Esteri

Orgoglio islamico, in Germania eBay si mette il velo

Spopola un sito di aste online dedicato ai musulmani e che vende oggetti doc per i fedeli

Una donna islamica fa shopping a Kuala Lumpur in Malesia (Credits: Epa/

In Germania spopola la versione islamica di eBay. Selisha.de è un sito di aste online unicamente dedicato alla comunità musulmana tedesca, che si aggira attorno ai 4 milioni di persone. Un business da 20 miliardi di euro l'anno.

Due anni fa, quando Selim Reid, uno studente di Amburgo dalle origini irachene, lanciò l'idea di realizzare un sito di aste per islamici, in molti gli dissero che era meglio pensare a qualcos'altro. Ma lui non si scoraggiò e oggi Selisha.de fa affari d'oro e il suo trend è in continua crescita.

A prima vista ricorda il fratello maggiore americano, eBay, ma se si guarda attentamente si scoprono subito delle differenze sostanziali. Gli utenti vengono salutati con un caloroso As salamu-alavkum (Che la pace sia con te) e ogni ricerca digitata sul motore comincia con la benedizione Bismillah, che significa: nel nome di Dio.

La caratteristica prettamente islamica  della clientela del sito si evince dal suo slogan: "Tutto ciò che un cuore musulmano desidera e anche di più...", con dei maliziosi puntini di sospensione. E, infatti, Selisha.de non si fa mancare veramente niente: dalle versioni del Corano rilegate in pelle pregiata, al compasso che con precisione certosina indica dov'è La Mecca.

Poi ci sono i boxer in occasione per i veri uomini islamici, a 5 euro, e non manca la sofisticata lingerie per le donne, che sotto l'austerità dei veli nascondono pizzi e merletti degni di conigliette di Playboy.

Insomma, apriti sesamo! Il sito si presenta come un'autentica caverna di Aladino. Ci si trova tutto ciò che è halal, ossia permesso dalla legge coranica. E si scoprono anche nuovi servizi, come il taxi-islamico, una compagnia di carpooling gestita da musulmani e per i musulmani che vivono e lavorano in Germania.

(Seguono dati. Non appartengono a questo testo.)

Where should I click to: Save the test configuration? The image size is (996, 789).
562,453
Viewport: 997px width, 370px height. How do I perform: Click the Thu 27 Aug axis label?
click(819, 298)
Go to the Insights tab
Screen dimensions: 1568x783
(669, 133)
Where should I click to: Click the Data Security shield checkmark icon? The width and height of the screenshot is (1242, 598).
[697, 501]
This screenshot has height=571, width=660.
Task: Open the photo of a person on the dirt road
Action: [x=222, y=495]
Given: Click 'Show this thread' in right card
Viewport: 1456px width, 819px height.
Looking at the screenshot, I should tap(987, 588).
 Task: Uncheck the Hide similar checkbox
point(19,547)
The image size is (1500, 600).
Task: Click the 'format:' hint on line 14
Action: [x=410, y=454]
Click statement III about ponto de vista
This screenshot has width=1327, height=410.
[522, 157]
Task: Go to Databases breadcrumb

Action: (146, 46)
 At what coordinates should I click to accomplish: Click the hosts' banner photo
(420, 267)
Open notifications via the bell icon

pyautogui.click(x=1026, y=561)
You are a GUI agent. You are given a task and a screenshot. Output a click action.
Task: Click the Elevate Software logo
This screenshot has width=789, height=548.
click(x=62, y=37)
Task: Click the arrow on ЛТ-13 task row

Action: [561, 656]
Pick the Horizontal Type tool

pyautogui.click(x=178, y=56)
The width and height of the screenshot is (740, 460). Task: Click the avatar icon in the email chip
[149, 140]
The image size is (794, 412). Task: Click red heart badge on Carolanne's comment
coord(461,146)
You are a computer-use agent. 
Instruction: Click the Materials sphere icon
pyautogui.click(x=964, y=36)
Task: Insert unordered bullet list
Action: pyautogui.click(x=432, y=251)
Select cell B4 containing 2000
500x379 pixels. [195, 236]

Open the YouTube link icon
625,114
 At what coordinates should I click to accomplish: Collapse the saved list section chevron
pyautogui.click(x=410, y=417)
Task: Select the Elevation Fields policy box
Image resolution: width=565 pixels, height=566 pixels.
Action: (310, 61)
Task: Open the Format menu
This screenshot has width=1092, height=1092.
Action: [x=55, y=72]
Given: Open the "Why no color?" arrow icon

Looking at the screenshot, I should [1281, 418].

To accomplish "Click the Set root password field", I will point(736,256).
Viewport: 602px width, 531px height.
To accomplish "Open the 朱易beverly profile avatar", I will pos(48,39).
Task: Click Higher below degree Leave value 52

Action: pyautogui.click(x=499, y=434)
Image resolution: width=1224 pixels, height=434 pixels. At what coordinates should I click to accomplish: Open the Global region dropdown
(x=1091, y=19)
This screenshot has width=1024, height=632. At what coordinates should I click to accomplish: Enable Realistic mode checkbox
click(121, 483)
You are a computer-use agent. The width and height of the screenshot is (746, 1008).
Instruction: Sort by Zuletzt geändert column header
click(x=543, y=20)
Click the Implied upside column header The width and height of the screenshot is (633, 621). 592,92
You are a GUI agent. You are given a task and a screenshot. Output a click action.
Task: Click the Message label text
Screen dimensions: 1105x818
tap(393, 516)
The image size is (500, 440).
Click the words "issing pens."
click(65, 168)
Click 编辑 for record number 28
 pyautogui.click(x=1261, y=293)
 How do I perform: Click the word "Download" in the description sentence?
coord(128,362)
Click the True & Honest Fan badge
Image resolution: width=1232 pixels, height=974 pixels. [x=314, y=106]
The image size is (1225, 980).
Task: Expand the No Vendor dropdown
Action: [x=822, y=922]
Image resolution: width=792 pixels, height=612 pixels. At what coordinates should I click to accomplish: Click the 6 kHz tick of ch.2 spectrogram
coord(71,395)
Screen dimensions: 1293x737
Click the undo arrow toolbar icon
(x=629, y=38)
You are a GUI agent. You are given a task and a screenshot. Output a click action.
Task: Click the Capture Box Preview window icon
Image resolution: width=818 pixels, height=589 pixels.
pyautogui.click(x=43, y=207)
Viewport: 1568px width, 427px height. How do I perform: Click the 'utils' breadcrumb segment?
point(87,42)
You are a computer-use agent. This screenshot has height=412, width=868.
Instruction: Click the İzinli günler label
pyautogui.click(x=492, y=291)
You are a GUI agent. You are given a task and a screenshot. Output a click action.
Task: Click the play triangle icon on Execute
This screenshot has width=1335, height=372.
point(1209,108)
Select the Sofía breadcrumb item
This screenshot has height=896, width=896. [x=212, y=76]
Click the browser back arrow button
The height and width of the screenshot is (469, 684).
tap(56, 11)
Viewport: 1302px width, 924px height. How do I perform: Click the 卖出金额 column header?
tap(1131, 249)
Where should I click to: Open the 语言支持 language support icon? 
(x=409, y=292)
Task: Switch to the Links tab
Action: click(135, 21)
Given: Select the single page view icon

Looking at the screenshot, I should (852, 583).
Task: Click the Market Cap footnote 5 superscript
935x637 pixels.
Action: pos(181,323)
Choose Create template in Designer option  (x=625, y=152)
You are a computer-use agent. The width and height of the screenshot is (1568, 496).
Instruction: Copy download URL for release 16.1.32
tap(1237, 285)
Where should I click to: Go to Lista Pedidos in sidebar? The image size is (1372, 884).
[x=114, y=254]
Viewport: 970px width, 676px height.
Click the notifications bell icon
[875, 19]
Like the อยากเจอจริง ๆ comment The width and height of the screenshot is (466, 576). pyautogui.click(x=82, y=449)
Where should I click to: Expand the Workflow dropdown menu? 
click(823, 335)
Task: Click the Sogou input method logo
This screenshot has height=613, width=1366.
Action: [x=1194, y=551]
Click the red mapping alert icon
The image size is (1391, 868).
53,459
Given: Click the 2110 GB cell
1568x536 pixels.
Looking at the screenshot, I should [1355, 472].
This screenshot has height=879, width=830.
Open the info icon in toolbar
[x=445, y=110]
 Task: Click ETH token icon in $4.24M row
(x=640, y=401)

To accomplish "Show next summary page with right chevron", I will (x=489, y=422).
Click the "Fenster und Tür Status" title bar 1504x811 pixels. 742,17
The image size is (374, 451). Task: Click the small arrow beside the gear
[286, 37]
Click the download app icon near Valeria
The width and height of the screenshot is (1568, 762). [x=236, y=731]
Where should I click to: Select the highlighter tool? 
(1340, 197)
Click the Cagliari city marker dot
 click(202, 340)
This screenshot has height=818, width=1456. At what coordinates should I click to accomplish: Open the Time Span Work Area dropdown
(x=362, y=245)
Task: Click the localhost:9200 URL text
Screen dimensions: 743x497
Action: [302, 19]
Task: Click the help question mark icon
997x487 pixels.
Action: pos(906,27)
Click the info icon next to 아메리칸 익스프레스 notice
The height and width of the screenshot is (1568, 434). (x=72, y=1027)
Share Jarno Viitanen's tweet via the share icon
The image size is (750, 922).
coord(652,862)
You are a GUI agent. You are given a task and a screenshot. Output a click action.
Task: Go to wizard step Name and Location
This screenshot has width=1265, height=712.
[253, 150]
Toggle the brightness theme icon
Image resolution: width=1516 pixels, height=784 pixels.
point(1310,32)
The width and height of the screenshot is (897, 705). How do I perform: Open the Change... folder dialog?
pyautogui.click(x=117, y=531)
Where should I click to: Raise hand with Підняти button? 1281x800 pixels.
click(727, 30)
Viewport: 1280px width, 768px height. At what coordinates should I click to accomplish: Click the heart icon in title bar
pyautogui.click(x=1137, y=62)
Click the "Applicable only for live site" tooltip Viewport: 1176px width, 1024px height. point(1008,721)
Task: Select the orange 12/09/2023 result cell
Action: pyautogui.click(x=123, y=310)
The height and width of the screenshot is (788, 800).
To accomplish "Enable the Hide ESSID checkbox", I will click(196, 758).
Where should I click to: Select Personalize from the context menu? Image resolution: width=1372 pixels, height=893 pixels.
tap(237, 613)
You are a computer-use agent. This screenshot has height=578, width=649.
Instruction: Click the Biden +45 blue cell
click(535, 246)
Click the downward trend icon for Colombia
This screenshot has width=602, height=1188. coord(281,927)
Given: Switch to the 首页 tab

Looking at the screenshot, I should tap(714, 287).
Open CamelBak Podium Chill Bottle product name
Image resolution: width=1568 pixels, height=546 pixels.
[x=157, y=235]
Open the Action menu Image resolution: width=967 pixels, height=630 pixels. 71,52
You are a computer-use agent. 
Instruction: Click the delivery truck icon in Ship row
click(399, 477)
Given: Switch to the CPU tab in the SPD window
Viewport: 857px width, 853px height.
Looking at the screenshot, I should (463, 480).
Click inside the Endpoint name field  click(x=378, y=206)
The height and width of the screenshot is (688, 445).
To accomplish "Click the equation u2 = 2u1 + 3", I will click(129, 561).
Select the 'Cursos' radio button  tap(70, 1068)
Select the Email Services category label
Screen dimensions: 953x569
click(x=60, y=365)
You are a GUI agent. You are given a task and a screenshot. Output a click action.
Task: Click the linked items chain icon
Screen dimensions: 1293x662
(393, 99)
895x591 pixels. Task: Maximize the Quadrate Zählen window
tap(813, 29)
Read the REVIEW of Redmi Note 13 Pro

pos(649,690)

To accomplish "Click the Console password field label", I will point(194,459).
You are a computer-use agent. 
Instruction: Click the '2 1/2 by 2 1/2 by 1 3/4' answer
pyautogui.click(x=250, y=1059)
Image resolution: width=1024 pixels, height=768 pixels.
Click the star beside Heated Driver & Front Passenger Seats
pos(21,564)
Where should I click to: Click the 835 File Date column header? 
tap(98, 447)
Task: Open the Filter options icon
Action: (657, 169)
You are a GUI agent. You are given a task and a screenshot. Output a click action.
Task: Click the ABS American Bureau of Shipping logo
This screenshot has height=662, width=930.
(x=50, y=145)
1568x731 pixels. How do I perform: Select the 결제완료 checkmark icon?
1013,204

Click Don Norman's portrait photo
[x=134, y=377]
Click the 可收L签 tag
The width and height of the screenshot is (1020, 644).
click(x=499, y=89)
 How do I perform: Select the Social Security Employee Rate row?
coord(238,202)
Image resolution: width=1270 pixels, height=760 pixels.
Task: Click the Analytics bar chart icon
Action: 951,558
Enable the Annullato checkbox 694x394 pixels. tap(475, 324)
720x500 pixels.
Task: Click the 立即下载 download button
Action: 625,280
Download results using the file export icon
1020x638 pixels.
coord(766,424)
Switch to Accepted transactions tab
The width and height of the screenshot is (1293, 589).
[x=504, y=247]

Il fondatore del fortunato sito rispedisce al mittente le accuse di auto-ghettizzazione della comunità, e sostiene che non c'è alcun rischio di scivolare nel razzismo. Ricorda anche che quando un utente anonimo ha chiesto se fosse possibile acquistare una copia del Mein Kampf di Hitler, l'intera comunità islamica si è unita nel condannarlo e ha chiesto agli amministratori del sito di bloccargli l'accesso.

Ma partecipare a delle aste (reali o virtuali) è permesso dal Corano? E se poi le cifre dovessero salire troppo, non si configurerebbe una pesante trasgressione della sharia, che notoriamente tende a calmierare i prezzi dei prodotti controllando il mercato?

Selim Reid precisa che "tutto funziona secondo le regole morali scritte nel Corano" e che quindi gonfiare i prezzi alle stelle con pesanti rialzi è strettamente vietato dalla policy del sito, costantemente monitorato dai suoi amministratori. Inoltre, sempre secondo il giovane imprenditore tedesco-iracheno, vendere e comprare è una pratica consigliata nel mondo dell'islam.

Insomma, i fedeli musulmani possono dormire sonni tranquilli. Dall'anonimato delle loro case hanno la possibilità di acquistare qualsiasi prodotto "il loro cuore desideri" senza avere addosso occhi indiscreti. Da innocui libri di letteratura e preghiere islamiche a slip arditi e perizoma. Con tanto di benedizione coranica, si intende.